Materials and methods

In silico analysis: Gene Ontology protein–protein interaction (PPI) network analysis

To find the probable molecular roles of the selected genes, gene ontology analysis was carried out by Cytoscape ClueGO plug-in [18]. Further, to predict the correlation and interaction of genes expression levels, PPI network was depicted through string database [19] and Cytoscape string plug-in [20].

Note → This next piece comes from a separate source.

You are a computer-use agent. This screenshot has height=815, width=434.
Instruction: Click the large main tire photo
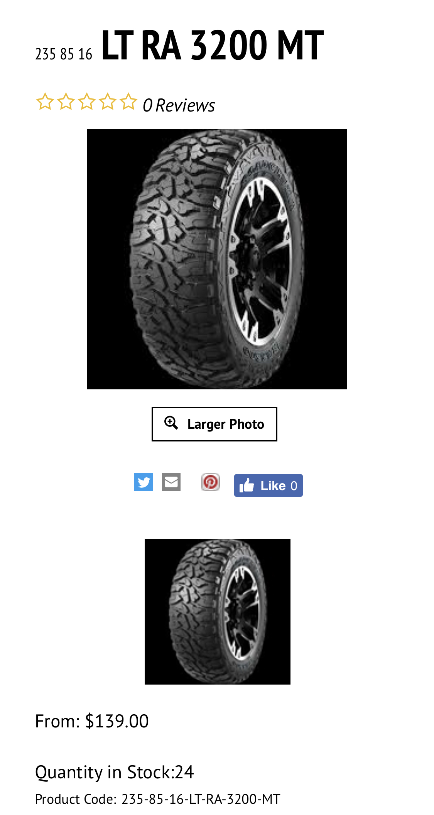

A case group consisted of 20 COVID-19 patients and 20 healthy individuals recruited from Alzahra Hospital (Isfahan, Iran). Patients were hospitalized in intensive care unit (ICU) with severe symptoms and their status were diagnosed by an infectious specialist. The selected patients had severe symptoms with no history of an underlying disease and autoimmune disorders. The characteristics of patients are mentioned in Additional file 1: Table S1.

RNA extraction

Total RNA was extracted from whole blood using RNA Extraction-Kit (Favor-Prep, Blood/Cultured Cell Total RNA. Taiwan). The quality of RNA was measured at 260/280 nm by a NanoDrop spectrometer (Thermo Scientific, Waltham, MA, USA).

Complementary DNA (cDNA) synthesis

According to the manufacturer's protocol, cDNA synthesis was performed using a BioFACT RT-Kit (Biofact, Korea) and stored at − 20 °C until the next step.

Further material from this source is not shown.